Tips for Photographing Snowflakes


Photographer David Flores prepares us to capture snowflakes, now that winter is finally upon us. Flores addresses discusses aspects of the lens, camera settings, and shares composition tips. You are going to want to get close and work quickly, because snowflakes are small and tend to melt. We invite you to view our wide selection of instructional and informative videos at



Hey, thanks for these tips! I wanted to go out in a blistering snow and catch the snow blowing past the glow of a halogen street light and I wanted to play around with various effects, to include longer exposure to get the elongated line effects but I had a hard time with both the cold and with trying to shoot in manual and get enough light at a slower shutter speed. Does any of this make sense/ i'm new at this. Suggestions?


For assistance in shooting in cold weather with a DSLR or mirrorless camera, the Ruggard DSLR Parka Cold and Rain Protector for Cameras and Camcorders (Black), B&H # RUPACLB, would be a good accessory.  It is basically a jacket for your camera, and is insulated to keep the camera (and your hands) warm when shooting in cold weather.  It also protects the camera from snow, rain, mud, dust, and other environmental elements (an additional benefit if your camera is not weather-sealed).  I would also recommend keeping a few extra batteries on you, as cold weather zaps battery life.  Keep your spare batteries in an inside pocket in your jacket or in a pocket close to your body to keep them warm.
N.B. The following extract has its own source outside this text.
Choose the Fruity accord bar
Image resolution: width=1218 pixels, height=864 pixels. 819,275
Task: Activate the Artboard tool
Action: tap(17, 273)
Trying to get snow to make long line effects can be difficult as snow does not generally fall in a straight line.  However, a few tips would be to mount your camera on a sturdy tripod and use a lens with a medium or long focal length, which will help compress the falling snow.  You would also want to shoot in Shutter Priority mode or Manual mode so you can set your own shutter speed.  Which shutter speed you use will both depend on how fast/hard the snow is falling, and if there is any wind blowing (and if so, how strong the wind may be).  With all these variables, it will require some experimentation.  However, I would recommend trying shutter speeds between 1/80 sec to 1/15 sec, depending on the factors.  Using the halogen light to side-light or back-light the falling snow can create some interesting effects.  In low-lighting, you may need to use a higher ISO setting to retain the shutter speed to get the size streaks you wish to capture.